---- Data to use

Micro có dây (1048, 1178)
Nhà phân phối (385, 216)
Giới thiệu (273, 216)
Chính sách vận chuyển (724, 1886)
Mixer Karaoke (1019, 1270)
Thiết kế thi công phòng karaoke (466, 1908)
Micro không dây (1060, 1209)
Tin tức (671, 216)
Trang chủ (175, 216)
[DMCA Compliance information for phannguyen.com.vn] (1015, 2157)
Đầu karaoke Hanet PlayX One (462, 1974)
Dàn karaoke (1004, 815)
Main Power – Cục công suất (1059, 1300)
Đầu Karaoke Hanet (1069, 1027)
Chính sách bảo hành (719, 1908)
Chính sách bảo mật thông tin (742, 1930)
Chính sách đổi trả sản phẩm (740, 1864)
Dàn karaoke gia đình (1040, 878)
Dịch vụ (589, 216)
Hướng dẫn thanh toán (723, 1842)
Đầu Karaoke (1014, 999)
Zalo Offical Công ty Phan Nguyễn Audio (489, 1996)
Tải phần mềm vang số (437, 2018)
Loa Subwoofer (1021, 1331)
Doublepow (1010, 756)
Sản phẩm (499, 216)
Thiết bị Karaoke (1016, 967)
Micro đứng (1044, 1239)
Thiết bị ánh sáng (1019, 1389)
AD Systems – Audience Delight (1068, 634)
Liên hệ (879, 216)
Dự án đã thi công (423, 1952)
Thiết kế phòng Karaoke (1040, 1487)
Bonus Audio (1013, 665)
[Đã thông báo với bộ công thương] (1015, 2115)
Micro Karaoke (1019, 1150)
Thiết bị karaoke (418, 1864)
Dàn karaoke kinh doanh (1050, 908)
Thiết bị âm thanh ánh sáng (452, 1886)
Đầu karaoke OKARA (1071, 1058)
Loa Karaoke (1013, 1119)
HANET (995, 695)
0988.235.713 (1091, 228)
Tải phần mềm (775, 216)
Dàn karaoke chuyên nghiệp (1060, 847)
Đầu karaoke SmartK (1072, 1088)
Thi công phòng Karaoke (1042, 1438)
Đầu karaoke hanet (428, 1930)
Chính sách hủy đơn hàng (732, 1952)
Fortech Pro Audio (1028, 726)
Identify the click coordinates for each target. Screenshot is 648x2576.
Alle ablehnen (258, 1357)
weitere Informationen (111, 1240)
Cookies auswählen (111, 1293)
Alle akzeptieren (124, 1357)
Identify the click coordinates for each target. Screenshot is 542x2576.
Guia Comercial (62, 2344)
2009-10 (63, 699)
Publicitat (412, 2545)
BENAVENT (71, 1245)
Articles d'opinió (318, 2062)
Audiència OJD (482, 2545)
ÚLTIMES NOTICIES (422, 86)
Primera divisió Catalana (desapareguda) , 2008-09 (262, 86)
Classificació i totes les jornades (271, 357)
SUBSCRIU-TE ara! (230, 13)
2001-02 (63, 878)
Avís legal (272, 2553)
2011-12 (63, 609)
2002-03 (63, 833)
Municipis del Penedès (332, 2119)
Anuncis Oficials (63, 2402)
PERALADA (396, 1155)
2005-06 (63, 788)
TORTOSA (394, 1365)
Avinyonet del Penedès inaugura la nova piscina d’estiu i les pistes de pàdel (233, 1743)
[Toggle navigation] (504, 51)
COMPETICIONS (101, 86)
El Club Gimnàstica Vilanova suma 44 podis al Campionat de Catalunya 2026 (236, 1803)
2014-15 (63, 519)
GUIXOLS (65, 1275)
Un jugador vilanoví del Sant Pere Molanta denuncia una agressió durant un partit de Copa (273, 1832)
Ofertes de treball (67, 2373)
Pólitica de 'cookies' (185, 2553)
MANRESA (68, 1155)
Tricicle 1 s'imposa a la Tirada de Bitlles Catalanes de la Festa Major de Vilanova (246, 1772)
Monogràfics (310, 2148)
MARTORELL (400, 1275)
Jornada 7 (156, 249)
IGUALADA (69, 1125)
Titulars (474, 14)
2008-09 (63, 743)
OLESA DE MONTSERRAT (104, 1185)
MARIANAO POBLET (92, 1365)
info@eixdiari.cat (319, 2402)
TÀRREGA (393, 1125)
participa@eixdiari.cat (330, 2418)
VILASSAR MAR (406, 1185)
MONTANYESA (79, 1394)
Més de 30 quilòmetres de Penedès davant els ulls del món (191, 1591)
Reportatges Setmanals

--------

* [Assignment] For this exercise, please output exactly the lines above starting at the line with "AD Systems – Audience Delight (1068, 634)" and ending at the line with "Dàn karaoke kinh doanh (1050, 908)", ends included.

* [Output]
AD Systems – Audience Delight (1068, 634)
Liên hệ (879, 216)
Dự án đã thi công (423, 1952)
Thiết kế phòng Karaoke (1040, 1487)
Bonus Audio (1013, 665)
[Đã thông báo với bộ công thương] (1015, 2115)
Micro Karaoke (1019, 1150)
Thiết bị karaoke (418, 1864)
Dàn karaoke kinh doanh (1050, 908)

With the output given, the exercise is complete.